EXERCISE DIRECTIONS:
Retype the line where "Task: Collapse the" appears and each line that follows it down to the last line of the records below. Leave the pictures out.

DATA FOR THIS EXERCISE:
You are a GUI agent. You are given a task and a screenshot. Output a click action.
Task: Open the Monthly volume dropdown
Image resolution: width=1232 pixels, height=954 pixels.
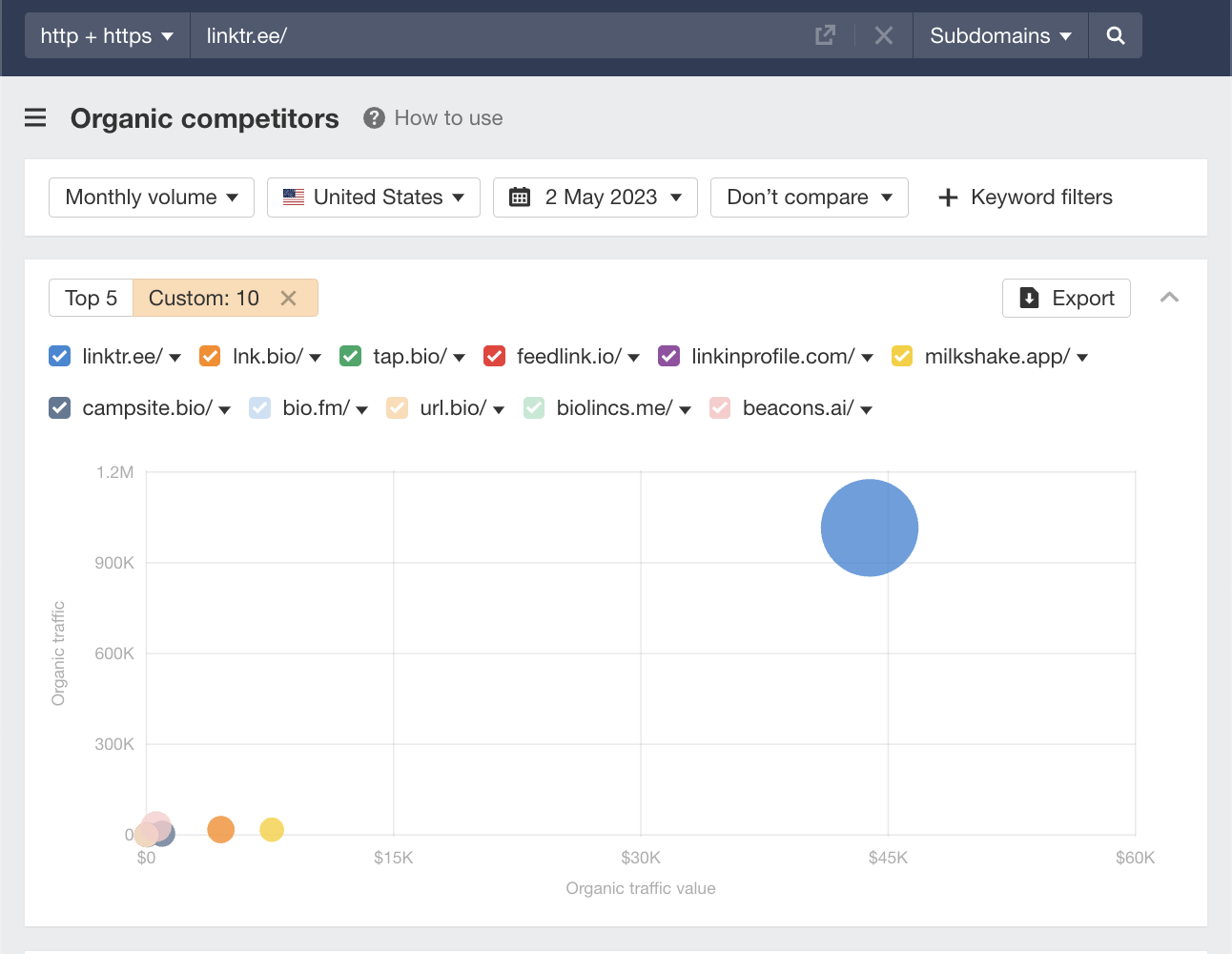[151, 197]

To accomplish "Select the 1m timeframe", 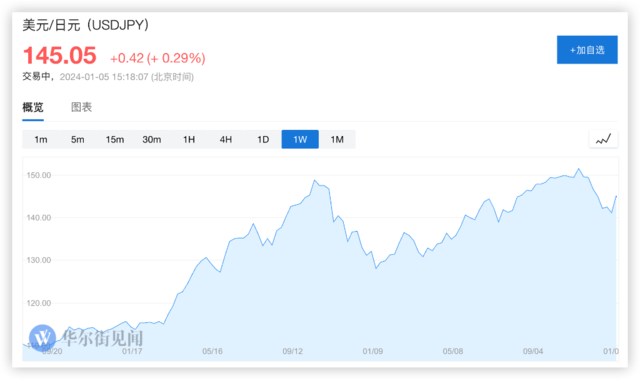I will click(x=41, y=140).
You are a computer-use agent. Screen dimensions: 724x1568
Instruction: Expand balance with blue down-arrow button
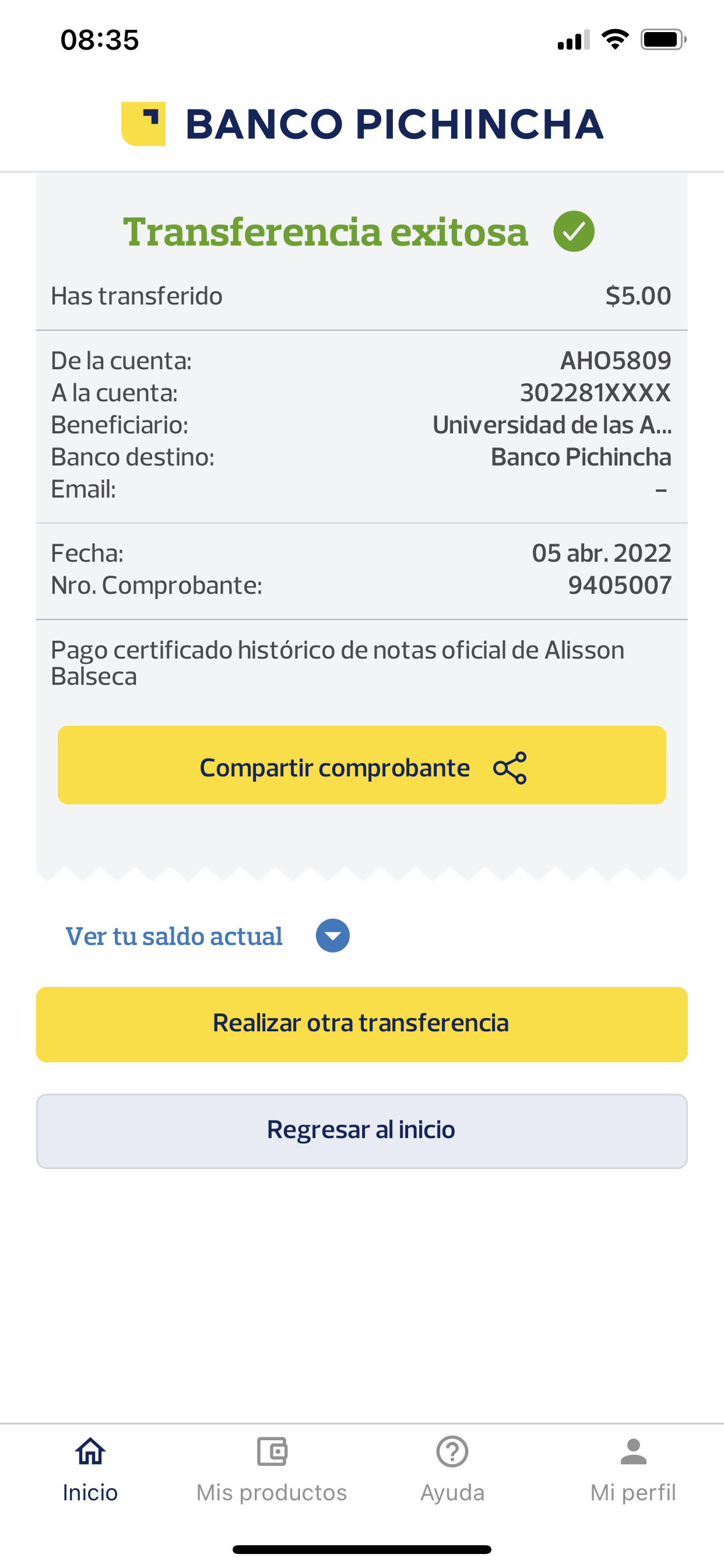[332, 936]
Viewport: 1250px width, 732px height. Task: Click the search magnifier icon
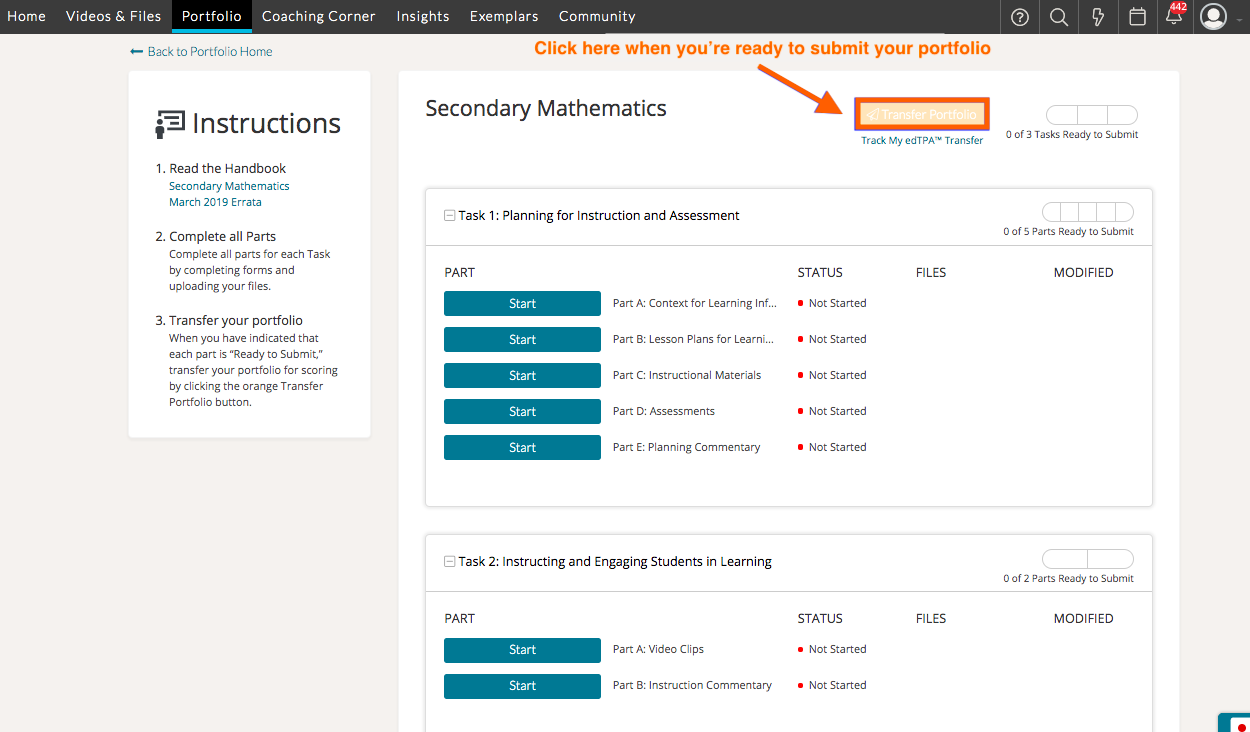click(1059, 17)
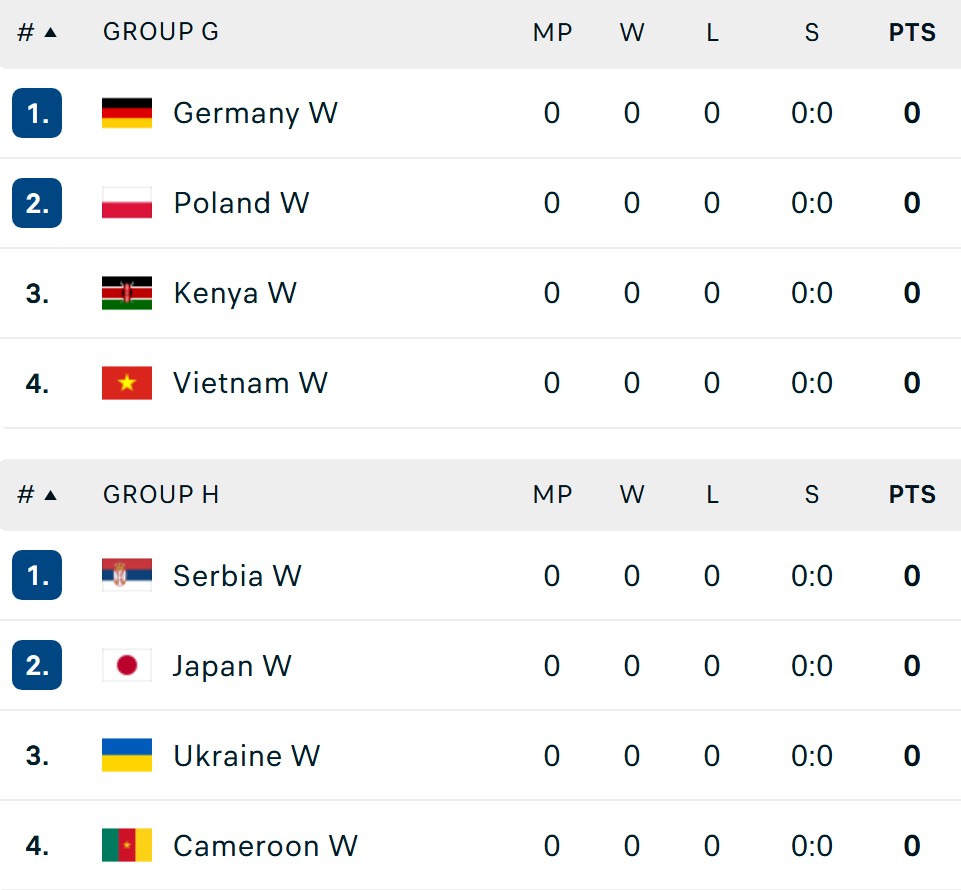Click the Cameroon flag icon

(127, 845)
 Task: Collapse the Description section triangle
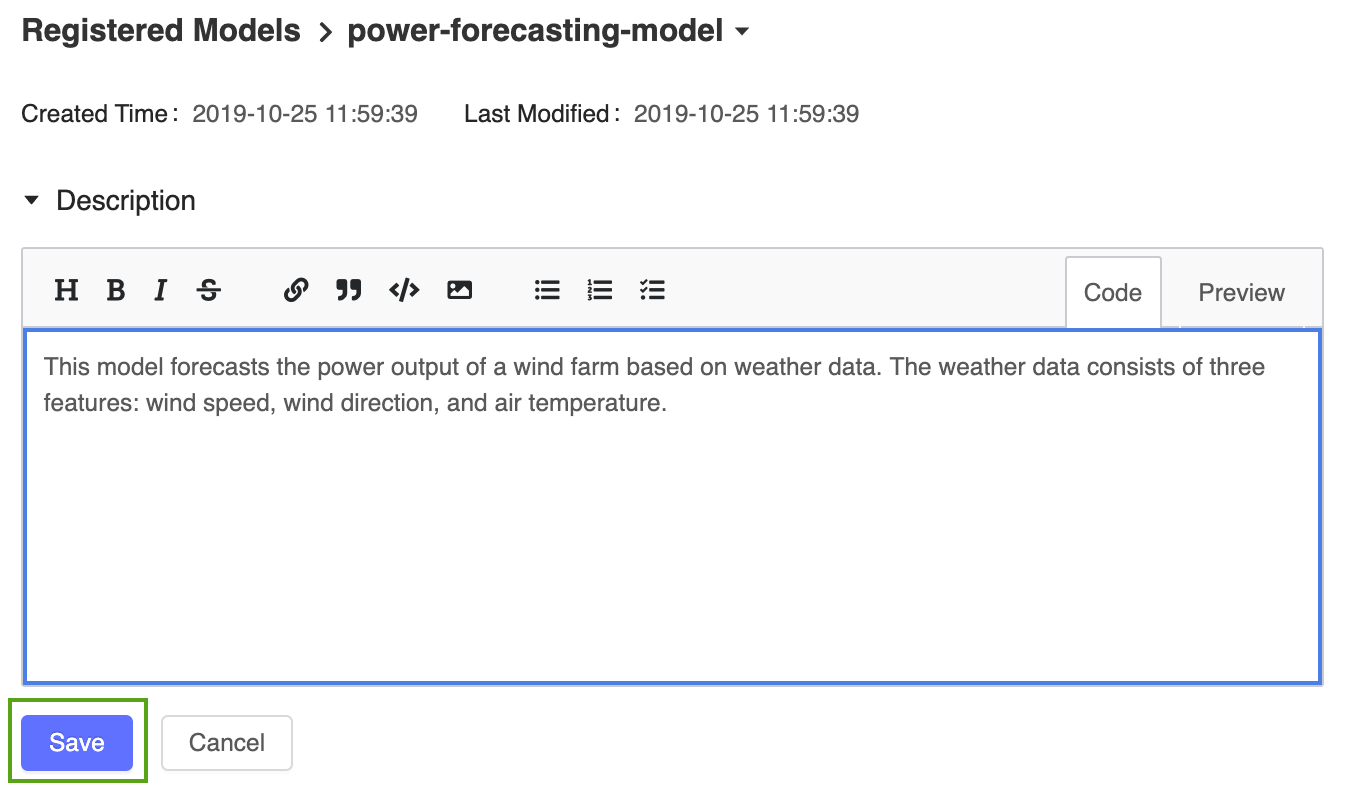tap(32, 201)
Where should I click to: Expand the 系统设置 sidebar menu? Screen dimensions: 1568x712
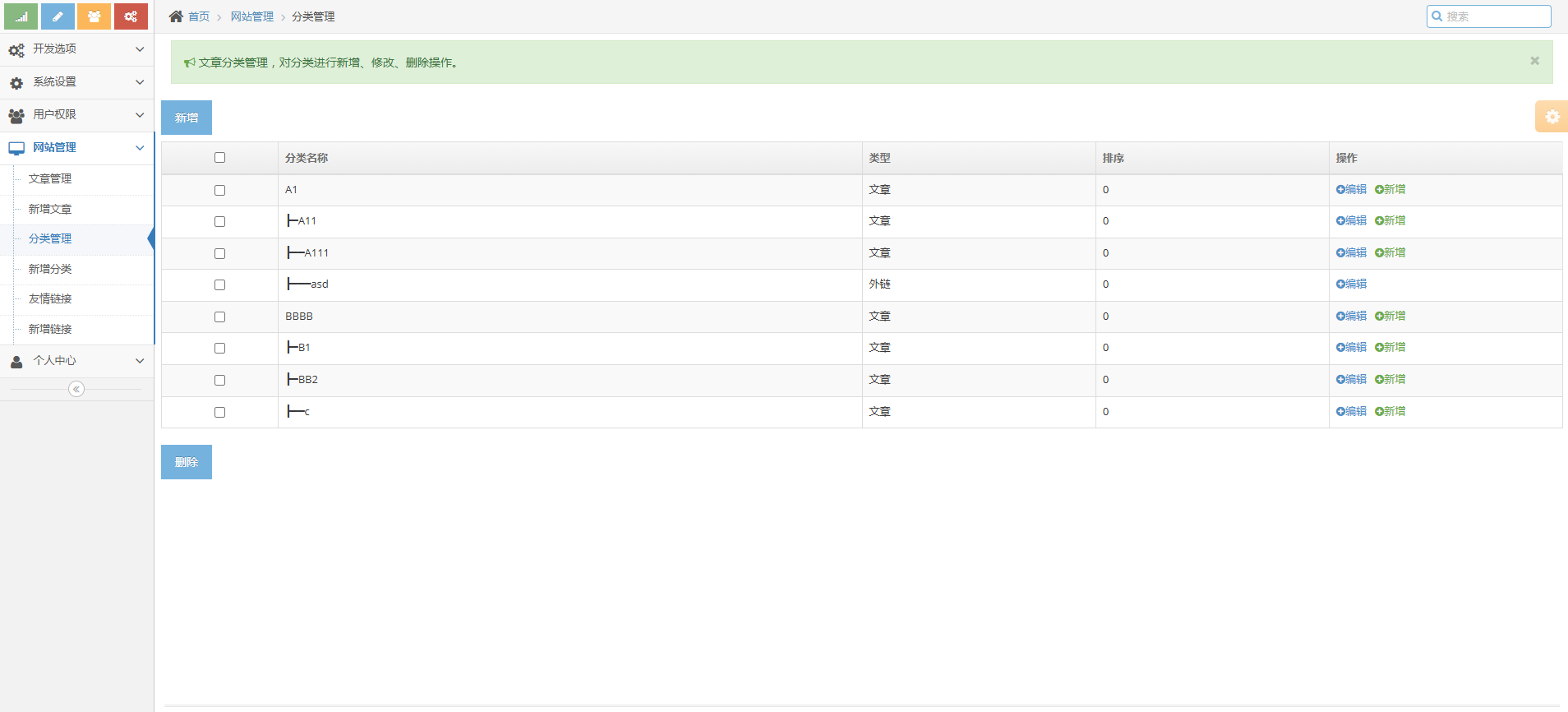[76, 82]
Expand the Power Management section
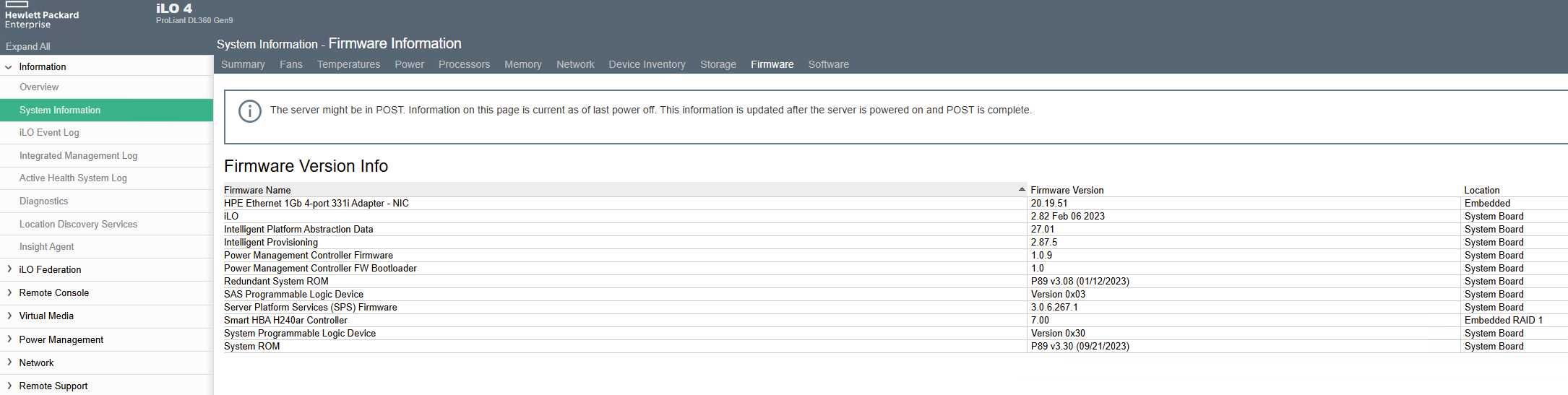The width and height of the screenshot is (1568, 395). tap(9, 339)
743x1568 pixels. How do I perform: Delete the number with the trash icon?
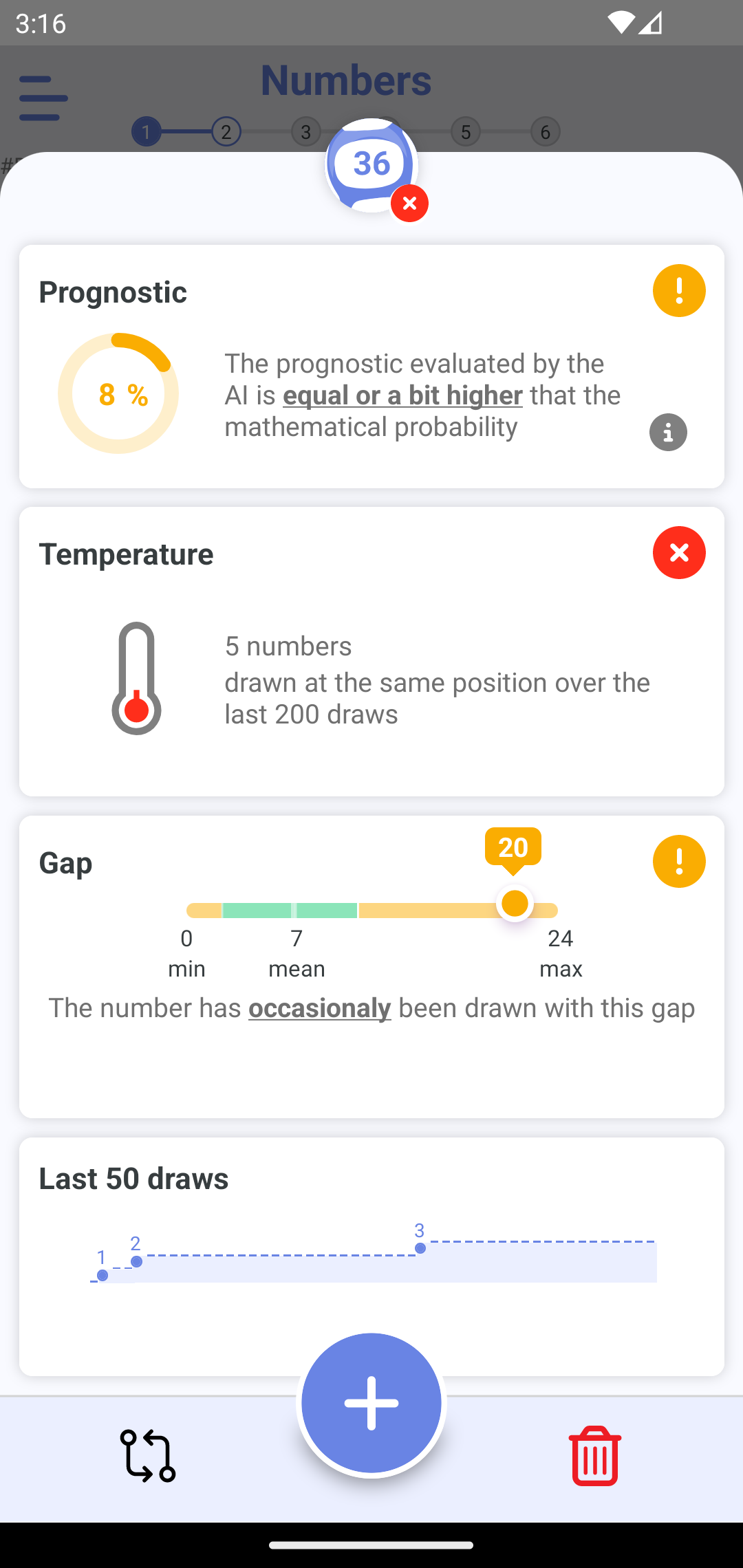595,1455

SOLUTION:
 Task: Collapse the Description section triangle
tap(32, 201)
Where should I click to: Expand the 系统设置 sidebar menu? Screen dimensions: 1568x712
[76, 82]
Expand the Power Management section
The width and height of the screenshot is (1568, 395). tap(9, 339)
743x1568 pixels. How do I perform: Delete the number with the trash icon?
595,1455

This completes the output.